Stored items
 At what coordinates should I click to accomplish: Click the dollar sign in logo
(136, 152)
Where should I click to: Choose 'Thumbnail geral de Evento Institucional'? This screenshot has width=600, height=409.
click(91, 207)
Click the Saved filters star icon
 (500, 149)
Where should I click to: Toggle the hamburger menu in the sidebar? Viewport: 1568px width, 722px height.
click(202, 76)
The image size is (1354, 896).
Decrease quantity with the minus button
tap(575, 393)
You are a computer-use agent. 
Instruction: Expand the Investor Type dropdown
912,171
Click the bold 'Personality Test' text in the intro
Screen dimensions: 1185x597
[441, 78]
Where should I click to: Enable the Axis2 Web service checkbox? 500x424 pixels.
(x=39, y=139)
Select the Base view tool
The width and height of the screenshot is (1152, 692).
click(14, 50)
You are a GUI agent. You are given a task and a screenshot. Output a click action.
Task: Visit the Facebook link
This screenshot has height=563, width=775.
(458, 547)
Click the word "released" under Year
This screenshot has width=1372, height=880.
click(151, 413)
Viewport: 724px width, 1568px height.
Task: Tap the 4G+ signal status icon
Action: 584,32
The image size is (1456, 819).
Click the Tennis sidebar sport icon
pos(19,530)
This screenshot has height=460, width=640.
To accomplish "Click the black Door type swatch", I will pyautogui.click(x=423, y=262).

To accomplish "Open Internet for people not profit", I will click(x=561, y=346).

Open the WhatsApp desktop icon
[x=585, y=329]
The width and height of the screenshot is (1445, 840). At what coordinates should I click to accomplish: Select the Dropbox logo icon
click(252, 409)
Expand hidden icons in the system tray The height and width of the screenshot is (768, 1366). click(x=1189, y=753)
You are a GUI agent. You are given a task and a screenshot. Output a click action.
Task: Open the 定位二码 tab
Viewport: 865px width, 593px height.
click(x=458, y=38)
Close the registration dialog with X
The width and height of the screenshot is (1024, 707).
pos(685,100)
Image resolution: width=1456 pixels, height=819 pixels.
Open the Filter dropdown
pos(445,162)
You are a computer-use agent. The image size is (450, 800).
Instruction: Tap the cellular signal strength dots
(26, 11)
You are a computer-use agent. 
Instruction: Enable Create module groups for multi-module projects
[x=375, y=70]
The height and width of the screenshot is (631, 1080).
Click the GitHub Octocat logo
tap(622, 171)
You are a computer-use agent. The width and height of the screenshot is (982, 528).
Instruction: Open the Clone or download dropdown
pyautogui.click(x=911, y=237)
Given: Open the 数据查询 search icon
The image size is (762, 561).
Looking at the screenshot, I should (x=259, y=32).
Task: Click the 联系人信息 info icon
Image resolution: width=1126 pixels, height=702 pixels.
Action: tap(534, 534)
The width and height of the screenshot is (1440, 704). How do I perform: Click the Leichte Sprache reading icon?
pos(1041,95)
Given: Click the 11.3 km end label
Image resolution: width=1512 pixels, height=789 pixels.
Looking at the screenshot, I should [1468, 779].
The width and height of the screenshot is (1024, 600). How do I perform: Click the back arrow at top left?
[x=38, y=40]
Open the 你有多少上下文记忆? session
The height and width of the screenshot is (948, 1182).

Description of the task
Write out every entry again, keeping each line exactly the same.

Reply
 At what coordinates should I click to accomplish: Click the dollar sign in logo
(136, 152)
Where should I click to: Choose 'Thumbnail geral de Evento Institucional'? This screenshot has width=600, height=409.
click(91, 207)
Click the Saved filters star icon
 (500, 149)
Where should I click to: Toggle the hamburger menu in the sidebar? Viewport: 1568px width, 722px height.
click(202, 76)
The image size is (1354, 896).
Decrease quantity with the minus button
tap(575, 393)
You are a computer-use agent. 
Instruction: Expand the Investor Type dropdown
912,171
Click the bold 'Personality Test' text in the intro
Screen dimensions: 1185x597
[441, 78]
Where should I click to: Enable the Axis2 Web service checkbox? 500x424 pixels.
(x=39, y=139)
Select the Base view tool
The width and height of the screenshot is (1152, 692).
click(14, 50)
You are a GUI agent. You are given a task and a screenshot. Output a click action.
Task: Visit the Facebook link
This screenshot has height=563, width=775.
(458, 547)
Click the word "released" under Year
This screenshot has width=1372, height=880.
click(151, 413)
Viewport: 724px width, 1568px height.
Task: Tap the 4G+ signal status icon
Action: 584,32
The image size is (1456, 819).
Click the Tennis sidebar sport icon
pos(19,530)
This screenshot has height=460, width=640.
To accomplish "Click the black Door type swatch", I will pyautogui.click(x=423, y=262).

To accomplish "Open Internet for people not profit", I will click(x=561, y=346).

Open the WhatsApp desktop icon
[x=585, y=329]
The width and height of the screenshot is (1445, 840). At what coordinates should I click to accomplish: Select the Dropbox logo icon
click(252, 409)
Expand hidden icons in the system tray The height and width of the screenshot is (768, 1366). click(x=1189, y=753)
You are a GUI agent. You are given a task and a screenshot. Output a click action.
Task: Open the 定位二码 tab
Viewport: 865px width, 593px height.
click(x=458, y=38)
Close the registration dialog with X
The width and height of the screenshot is (1024, 707).
pos(685,100)
Image resolution: width=1456 pixels, height=819 pixels.
Open the Filter dropdown
pos(445,162)
You are a computer-use agent. The image size is (450, 800).
Instruction: Tap the cellular signal strength dots
(26, 11)
You are a computer-use agent. 
Instruction: Enable Create module groups for multi-module projects
[x=375, y=70]
The height and width of the screenshot is (631, 1080).
Click the GitHub Octocat logo
tap(622, 171)
You are a computer-use agent. The width and height of the screenshot is (982, 528).
Instruction: Open the Clone or download dropdown
pyautogui.click(x=911, y=237)
Given: Open the 数据查询 search icon
The image size is (762, 561).
Looking at the screenshot, I should (x=259, y=32).
Task: Click the 联系人信息 info icon
Image resolution: width=1126 pixels, height=702 pixels.
Action: tap(534, 534)
The width and height of the screenshot is (1440, 704). How do I perform: Click the Leichte Sprache reading icon?
pos(1041,95)
Given: Click the 11.3 km end label
Image resolution: width=1512 pixels, height=789 pixels.
Looking at the screenshot, I should [1468, 779].
The width and height of the screenshot is (1024, 600). How do I perform: Click the back arrow at top left?
[x=38, y=40]
Open the 你有多少上下文记忆? session
The height and width of the screenshot is (948, 1182).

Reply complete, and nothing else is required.